Background: While many studies focus on the prognosis of individual neurological diseases, very few comprehensively compare and analyze real-world data of these diseases. Objective: To address this gap in knowledge, in this study, we comprehensively analyzed the real-life data of patients with neurological diseases. Methods: We prospectively enrolled patients with neurological diseases at three hospitals from December 1, 2016 to September 30, 2020. Neurological diseases were classified into nine groups: Dementia, Cerebrovascular disease, Parkinson's and related, Functional, Spinocerebellar degeneration, Neuroimmune, Epilepsy, Muscle dystrophy disease, and Hypertension. Patients were followed up for three years, and their prognosis and evaluation of their cognitive function served as the endpoint. Results: A total of 426 patients were finally enrolled. Both mortality and cognitive function differed among the neurological disease categories. After 3 years, mortality was highest in the Dementia (25.5%), Parkinson's and related (21.6%), and Spinocerebellar degeneration (35.3%) groups while the cognitive function of patients in these three groups was significantly lowest. Conclusions: When the neurological diseases were holistically observed, both mortality and cognitive function of the Dementia, Parkinson's and related, and Spinocerebellar degeneration groups were significantly worse than the remaining diseases.

Case report of meningoencephalitis associated with SARS-CoV-2 infection showing a decrease in idiopathic focal cerebral blood flow.

Some neurological complications are associated with severe acute respiratory syndrome coronavirus 2 (SARS-CoV-2). A 74-year-old man was diagnosed with infection by SARS-CoV-2. Eighteen days after SARS-CoV-2 infection, he developed disturbed consciousness and aseptic meningoencephalitis. An analysis of cerebrospinal flood revealed an elevated cell count (184/µL) and protein level (260 mg/dL). Cranial magnetic resonance imaging showed no abnormalities. By contrast, 123I-N-isopropyl-p-iodoamphetamine single-photon emission computed tomography showed a significant decrease in cerebral blood flow (CBF) in the left parietal and occipital lobes. He died suddenly 3 months after being transferred to a rehabilitation clinic without any clear cause of death. The SARS-CoV-2 infection can cause aseptic meningoencephalitis with a distinctive decrease in CBF pattern without magnetic resonance image abnormality or intracranial artery stenosis.

Effect of COVID 19 pandemic on the neurology department hospitalization with analysis of the neurological complications secondary to COVID 19 and vaccination against COVID 19.

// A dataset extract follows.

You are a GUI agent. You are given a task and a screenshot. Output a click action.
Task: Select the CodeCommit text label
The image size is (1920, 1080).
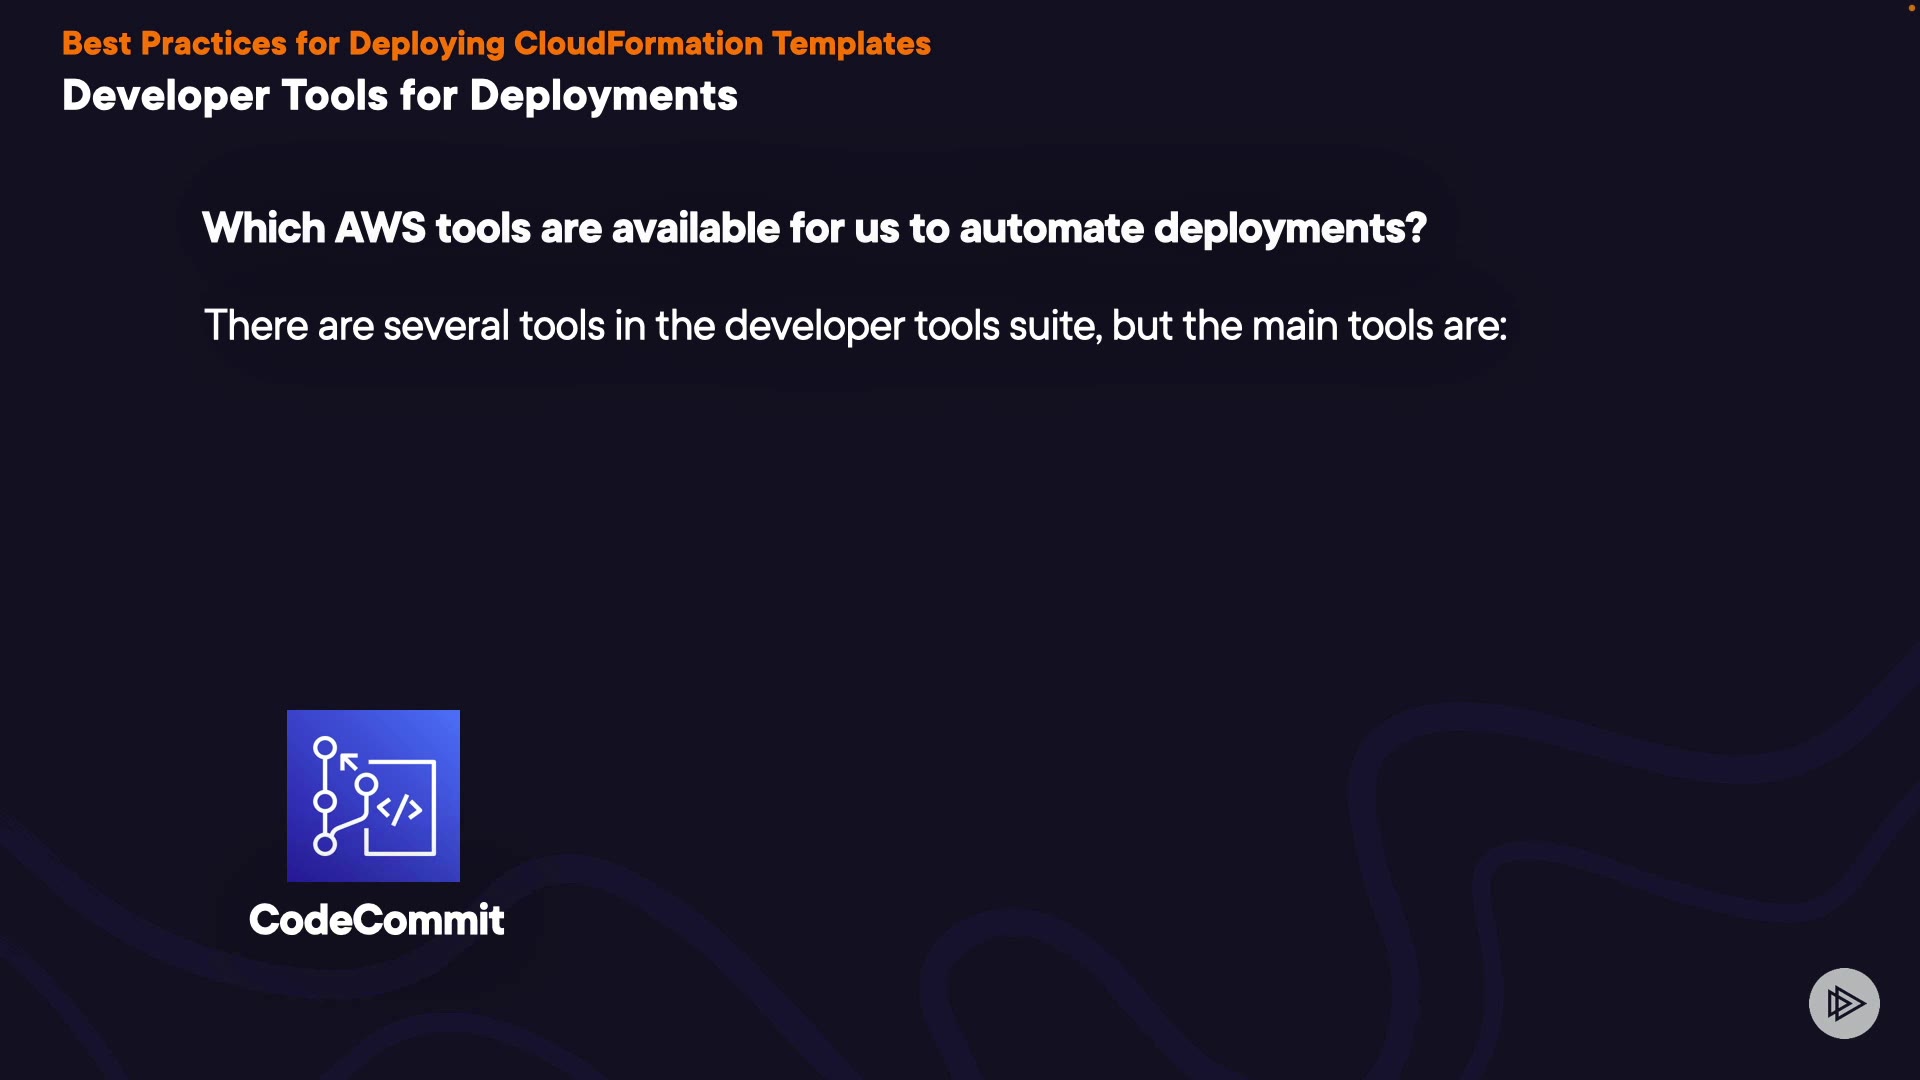pyautogui.click(x=376, y=920)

Objective: We investigated the effect of the pandemic on neurological hospitalizations and complications associated with severe acute respiratory syndrome coronavirus 2 infection or vaccinations. Methods: We retrospectively analyzed data of patients hospitalized in our neurology division from 1 April 2019 to 31 March 2022 as the opt-out study. We classified the neurological diseases into nine subgroups, evaluated changes of neurological disease characteristics, and analyzed patients hospitalized with the complications from severe acute respiratory syndrome coronavirus 2 infection or after the coronavirus disease 2019 vaccination over three eras based on the pandemic stages: (1) pre-pandemic, (2) during the pandemic but before vaccines, and (3) during the pandemic with vaccines. Results: Overall, 1756 patients were included in the analyses. The patient characteristics significantly changed throughout the pandemic (p < 0.01). Although the number of autoimmune cases did not change throughout the pandemic (p = 0.53), that of psychological cases and that of unknown cases were significantly changed (p < 0.05, p < 0.01). There were four infectious cases and 11 cases following vaccination from 1 April 2020 to 31 March 2022. The 11 postvaccination cases involved 10 kinds of neurological diseases. Conclusions: The neurological characteristics significantly changed throughout the pandemic and there were diverse neurological complications following vaccinations.